▶ [Aim of the exercise]:
Render the entries below as a Markdown table with the columns Number and Record line, one row per non-blank line, numbered in order.

▶ [Data to process]:
☆ ☆ ☆ ☆ ☆

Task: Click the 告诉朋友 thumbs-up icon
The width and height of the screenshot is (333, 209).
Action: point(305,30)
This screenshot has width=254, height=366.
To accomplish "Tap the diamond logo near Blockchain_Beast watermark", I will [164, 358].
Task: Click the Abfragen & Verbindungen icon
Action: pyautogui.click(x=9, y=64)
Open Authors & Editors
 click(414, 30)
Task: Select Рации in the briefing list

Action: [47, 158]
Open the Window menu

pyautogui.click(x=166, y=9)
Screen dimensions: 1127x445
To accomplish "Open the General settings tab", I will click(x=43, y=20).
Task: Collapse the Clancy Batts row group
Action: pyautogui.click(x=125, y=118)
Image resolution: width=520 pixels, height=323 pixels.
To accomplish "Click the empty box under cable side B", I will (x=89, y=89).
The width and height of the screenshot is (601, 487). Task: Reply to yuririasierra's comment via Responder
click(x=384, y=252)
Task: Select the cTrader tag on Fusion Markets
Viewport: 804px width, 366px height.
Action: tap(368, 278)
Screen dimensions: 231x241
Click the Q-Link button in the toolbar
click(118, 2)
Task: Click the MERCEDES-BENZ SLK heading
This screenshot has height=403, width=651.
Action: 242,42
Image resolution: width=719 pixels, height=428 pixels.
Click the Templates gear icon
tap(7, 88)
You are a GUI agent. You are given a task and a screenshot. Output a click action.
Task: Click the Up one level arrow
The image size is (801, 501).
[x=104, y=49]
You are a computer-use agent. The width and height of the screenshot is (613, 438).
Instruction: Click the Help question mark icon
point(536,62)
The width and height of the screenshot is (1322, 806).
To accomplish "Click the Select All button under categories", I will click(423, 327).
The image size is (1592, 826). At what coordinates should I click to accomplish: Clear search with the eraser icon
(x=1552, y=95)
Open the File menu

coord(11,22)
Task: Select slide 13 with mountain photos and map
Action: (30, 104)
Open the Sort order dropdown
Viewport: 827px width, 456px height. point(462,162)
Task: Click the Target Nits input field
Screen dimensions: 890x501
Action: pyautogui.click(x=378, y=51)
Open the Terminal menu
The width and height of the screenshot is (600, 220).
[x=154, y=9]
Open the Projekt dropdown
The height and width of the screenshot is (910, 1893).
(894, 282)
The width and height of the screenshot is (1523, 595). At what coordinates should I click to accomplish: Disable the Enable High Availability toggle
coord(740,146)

☆ ☆ ☆ ☆ ☆

▶ [Solution]:
| Number | Record line |
|---|---|
| 1 | Task: Click the 告诉朋友 thumbs-up icon |
| 2 | The width and height of the screenshot is (333, 209). |
| 3 | Action: point(305,30) |
| 4 | This screenshot has width=254, height=366. |
| 5 | To accomplish "Tap the diamond logo near Blockchain_Beast watermark", I will [164, 358]. |
| 6 | Task: Click the Abfragen & Verbindungen icon |
| 7 | Action: pyautogui.click(x=9, y=64) |
| 8 | Open Authors & Editors |
| 9 |  click(414, 30) |
| 10 | Task: Select Рации in the briefing list |
| 11 | Action: [47, 158] |
| 12 | Open the Window menu |
| 13 | pyautogui.click(x=166, y=9) |
| 14 | Screen dimensions: 1127x445 |
| 15 | To accomplish "Open the General settings tab", I will click(x=43, y=20). |
| 16 | Task: Collapse the Clancy Batts row group |
| 17 | Action: pyautogui.click(x=125, y=118) |
| 18 | Image resolution: width=520 pixels, height=323 pixels. |
| 19 | To accomplish "Click the empty box under cable side B", I will (x=89, y=89). |
| 20 | The width and height of the screenshot is (601, 487). Task: Reply to yuririasierra's comment via Responder |
| 21 | click(x=384, y=252) |
| 22 | Task: Select the cTrader tag on Fusion Markets |
| 23 | Viewport: 804px width, 366px height. |
| 24 | Action: tap(368, 278) |
| 25 | Screen dimensions: 231x241 |
| 26 | Click the Q-Link button in the toolbar |
| 27 | click(118, 2) |
| 28 | Task: Click the MERCEDES-BENZ SLK heading |
| 29 | This screenshot has height=403, width=651. |
| 30 | Action: 242,42 |
| 31 | Image resolution: width=719 pixels, height=428 pixels. |
| 32 | Click the Templates gear icon |
| 33 | tap(7, 88) |
| 34 | You are a GUI agent. You are given a task and a screenshot. Output a click action. |
| 35 | Task: Click the Up one level arrow |
| 36 | The image size is (801, 501). |
| 37 | [x=104, y=49] |
| 38 | You are a computer-use agent. The width and height of the screenshot is (613, 438). |
| 39 | Instruction: Click the Help question mark icon |
| 40 | point(536,62) |
| 41 | The width and height of the screenshot is (1322, 806). |
| 42 | To accomplish "Click the Select All button under categories", I will click(423, 327). |
| 43 | The image size is (1592, 826). At what coordinates should I click to accomplish: Clear search with the eraser icon |
| 44 | (x=1552, y=95) |
| 45 | Open the File menu |
| 46 | coord(11,22) |
| 47 | Task: Select slide 13 with mountain photos and map |
| 48 | Action: (30, 104) |
| 49 | Open the Sort order dropdown |
| 50 | Viewport: 827px width, 456px height. point(462,162) |
| 51 | Task: Click the Target Nits input field |
| 52 | Screen dimensions: 890x501 |
| 53 | Action: pyautogui.click(x=378, y=51) |
| 54 | Open the Terminal menu |
| 55 | The width and height of the screenshot is (600, 220). |
| 56 | [x=154, y=9] |
| 57 | Open the Projekt dropdown |
| 58 | The height and width of the screenshot is (910, 1893). |
| 59 | (894, 282) |
| 60 | The width and height of the screenshot is (1523, 595). At what coordinates should I click to accomplish: Disable the Enable High Availability toggle |
| 61 | coord(740,146) |